Não é necessariamente a falta de investimento o problema, já que a quantidade de recursos para a área aumentou consideravelmente nas últimas décadas. “A gente sabe que as notas dos alunos não aumentaram no ensino médio nos últimos 20 anos, apesar do aumento de recursos”, afirma Marcos Lisboa. “Boa parte dos jovens que desistiram da escola, muitas vezes, é porque a escola os frustra. A gestão da educação importa”, diz.

“Educação não melhora com mais recursos, melhora com recursos bem gastos”, defende Ricardo Paes de Barros. “Esperava-se que a educação reduziria a desigualdade de uma geração para outra.

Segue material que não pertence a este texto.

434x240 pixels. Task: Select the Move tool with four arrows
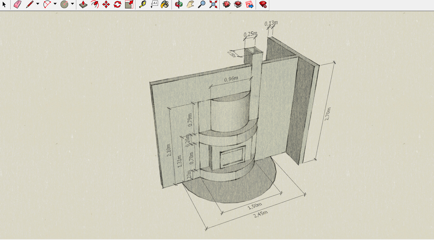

E o surpreendente da educação brasileira é que ela não só reproduz a desigualdade de uma geração para outra, como também a amplifica”, destaca.

Sugestões

Para Paes de Barros, tratar cada aluno como indivíduo em vez de ver o corpo estudantil como uma massa é uma das saídas. “É muito importante o atendimento individualizado dentro da própria escola, porque crianças vêm com deficit de aprendizado diferente, aprendem de maneira diferente em momentos diferentes. Se não tivermos um atendimento individualizado, nós geramos desigualdade dentro da escola”, esclarece. Em segundo lugar, é preciso equalizar o investimento no setor.

“Cerca de 80% da desigualdade de aprendizagem de redes do Brasil vem da desigualdade na qualidade do gasto com educação. Tão importante quanto o Fundeb (Fundo de Manutenção e Desenvolvimento da Educação Básica e de Valorização dos Profissionais da Educação) é tentar equalizar o gasto é gerar incentivos para que a desigualdade da qualidade de gastos seja reduzida”, argumenta.